Exercise prompt:
Please count the lines in the data below that hold the word "agent", and give only the number.

Provided material:
= = =

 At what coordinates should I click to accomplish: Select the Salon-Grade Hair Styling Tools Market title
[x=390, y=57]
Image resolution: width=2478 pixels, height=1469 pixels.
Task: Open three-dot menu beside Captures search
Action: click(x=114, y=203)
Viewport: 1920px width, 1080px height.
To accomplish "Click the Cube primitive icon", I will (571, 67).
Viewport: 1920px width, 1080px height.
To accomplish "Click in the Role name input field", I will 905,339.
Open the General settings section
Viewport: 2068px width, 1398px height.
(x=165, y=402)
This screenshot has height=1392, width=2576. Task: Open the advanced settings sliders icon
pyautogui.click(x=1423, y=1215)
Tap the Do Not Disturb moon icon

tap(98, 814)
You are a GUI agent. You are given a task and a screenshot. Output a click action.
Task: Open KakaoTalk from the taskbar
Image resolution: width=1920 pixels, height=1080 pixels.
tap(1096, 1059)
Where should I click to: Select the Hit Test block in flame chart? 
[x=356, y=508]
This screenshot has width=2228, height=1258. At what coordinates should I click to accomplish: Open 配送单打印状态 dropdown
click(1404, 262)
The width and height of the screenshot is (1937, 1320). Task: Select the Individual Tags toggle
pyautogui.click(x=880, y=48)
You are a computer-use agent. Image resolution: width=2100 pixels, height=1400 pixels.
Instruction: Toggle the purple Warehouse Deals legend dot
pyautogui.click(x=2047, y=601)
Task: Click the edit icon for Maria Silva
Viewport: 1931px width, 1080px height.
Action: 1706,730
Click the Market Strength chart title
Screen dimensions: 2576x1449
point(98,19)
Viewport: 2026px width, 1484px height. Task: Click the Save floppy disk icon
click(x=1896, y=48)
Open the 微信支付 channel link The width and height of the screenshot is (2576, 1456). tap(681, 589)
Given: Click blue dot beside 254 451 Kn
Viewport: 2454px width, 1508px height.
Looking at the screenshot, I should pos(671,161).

= = =

Result of the exercise:
2